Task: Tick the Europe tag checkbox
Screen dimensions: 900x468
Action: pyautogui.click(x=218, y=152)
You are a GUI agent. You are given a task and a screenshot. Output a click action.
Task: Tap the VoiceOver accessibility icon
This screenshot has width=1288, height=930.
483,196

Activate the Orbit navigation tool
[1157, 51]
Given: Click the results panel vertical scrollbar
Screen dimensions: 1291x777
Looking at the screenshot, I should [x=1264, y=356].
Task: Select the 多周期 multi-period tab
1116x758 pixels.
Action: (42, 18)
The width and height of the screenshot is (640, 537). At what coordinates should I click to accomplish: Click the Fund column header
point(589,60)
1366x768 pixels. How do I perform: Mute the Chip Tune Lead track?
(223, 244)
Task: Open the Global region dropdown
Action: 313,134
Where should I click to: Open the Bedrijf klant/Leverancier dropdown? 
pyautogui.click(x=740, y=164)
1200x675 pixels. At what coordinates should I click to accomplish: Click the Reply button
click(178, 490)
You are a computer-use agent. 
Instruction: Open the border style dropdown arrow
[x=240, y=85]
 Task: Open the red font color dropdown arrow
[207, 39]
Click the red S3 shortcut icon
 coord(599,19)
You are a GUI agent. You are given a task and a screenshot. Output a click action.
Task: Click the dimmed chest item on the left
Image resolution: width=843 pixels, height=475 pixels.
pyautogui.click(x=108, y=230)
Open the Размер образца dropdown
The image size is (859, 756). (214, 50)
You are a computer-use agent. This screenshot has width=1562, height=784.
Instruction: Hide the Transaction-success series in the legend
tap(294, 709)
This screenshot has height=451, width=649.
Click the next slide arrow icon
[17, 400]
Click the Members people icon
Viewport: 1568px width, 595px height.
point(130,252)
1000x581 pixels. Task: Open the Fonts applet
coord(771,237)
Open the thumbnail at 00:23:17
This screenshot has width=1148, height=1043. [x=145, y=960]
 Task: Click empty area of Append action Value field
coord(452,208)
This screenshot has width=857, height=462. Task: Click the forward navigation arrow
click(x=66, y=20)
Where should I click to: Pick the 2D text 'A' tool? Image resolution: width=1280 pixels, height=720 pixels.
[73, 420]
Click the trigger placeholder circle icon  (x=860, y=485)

========

* _Task details_:
Go through every row above and swap "Screen dimensions" for "Display size". Keep every other line as it is.

* _Exercise solution_:
Task: Tick the Europe tag checkbox
Display size: 900x468
Action: pyautogui.click(x=218, y=152)
You are a GUI agent. You are given a task and a screenshot. Output a click action.
Task: Tap the VoiceOver accessibility icon
This screenshot has width=1288, height=930.
483,196

Activate the Orbit navigation tool
[1157, 51]
Given: Click the results panel vertical scrollbar
Display size: 1291x777
Looking at the screenshot, I should [x=1264, y=356].
Task: Select the 多周期 multi-period tab
1116x758 pixels.
Action: (42, 18)
The width and height of the screenshot is (640, 537). At what coordinates should I click to accomplish: Click the Fund column header
point(589,60)
1366x768 pixels. How do I perform: Mute the Chip Tune Lead track?
(223, 244)
Task: Open the Global region dropdown
Action: 313,134
Where should I click to: Open the Bedrijf klant/Leverancier dropdown? 
pyautogui.click(x=740, y=164)
1200x675 pixels. At what coordinates should I click to accomplish: Click the Reply button
click(178, 490)
You are a computer-use agent. 
Instruction: Open the border style dropdown arrow
[x=240, y=85]
 Task: Open the red font color dropdown arrow
[207, 39]
Click the red S3 shortcut icon
 coord(599,19)
You are a GUI agent. You are given a task and a screenshot. Output a click action.
Task: Click the dimmed chest item on the left
Image resolution: width=843 pixels, height=475 pixels.
pyautogui.click(x=108, y=230)
Open the Размер образца dropdown
The image size is (859, 756). (214, 50)
You are a computer-use agent. This screenshot has width=1562, height=784.
Instruction: Hide the Transaction-success series in the legend
tap(294, 709)
This screenshot has height=451, width=649.
Click the next slide arrow icon
[17, 400]
Click the Members people icon
Viewport: 1568px width, 595px height.
point(130,252)
1000x581 pixels. Task: Open the Fonts applet
coord(771,237)
Open the thumbnail at 00:23:17
This screenshot has width=1148, height=1043. [x=145, y=960]
 Task: Click empty area of Append action Value field
coord(452,208)
This screenshot has width=857, height=462. Task: Click the forward navigation arrow
click(x=66, y=20)
Where should I click to: Pick the 2D text 'A' tool? Image resolution: width=1280 pixels, height=720 pixels.
[73, 420]
Click the trigger placeholder circle icon  (x=860, y=485)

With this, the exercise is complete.